Your task
Please set out the data as a Markdown table with the columns Row and Line, covering only the lines from the one with "Select the $378 flight deal" up to and including the one with "Expand the ニュース". Leave out any blank lines.

Entries on where items show up:
## Begin
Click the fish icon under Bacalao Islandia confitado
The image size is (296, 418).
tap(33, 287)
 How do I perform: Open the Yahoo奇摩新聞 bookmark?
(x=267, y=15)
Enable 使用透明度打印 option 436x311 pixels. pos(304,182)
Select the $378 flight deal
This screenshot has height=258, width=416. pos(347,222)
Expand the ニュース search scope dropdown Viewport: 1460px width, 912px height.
## End
## Begin
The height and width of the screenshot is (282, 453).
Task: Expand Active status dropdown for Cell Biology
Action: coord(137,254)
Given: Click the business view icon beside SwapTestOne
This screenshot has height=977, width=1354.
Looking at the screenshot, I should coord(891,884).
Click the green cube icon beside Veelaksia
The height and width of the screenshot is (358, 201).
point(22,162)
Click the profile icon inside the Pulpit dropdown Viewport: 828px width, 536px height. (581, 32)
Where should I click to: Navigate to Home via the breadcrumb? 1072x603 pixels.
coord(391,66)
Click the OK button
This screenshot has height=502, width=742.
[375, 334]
## End
Written answer
| Row | Line |
|---|---|
| 1 | Select the $378 flight deal |
| 2 | This screenshot has height=258, width=416. pos(347,222) |
| 3 | Expand the ニュース search scope dropdown Viewport: 1460px width, 912px height. |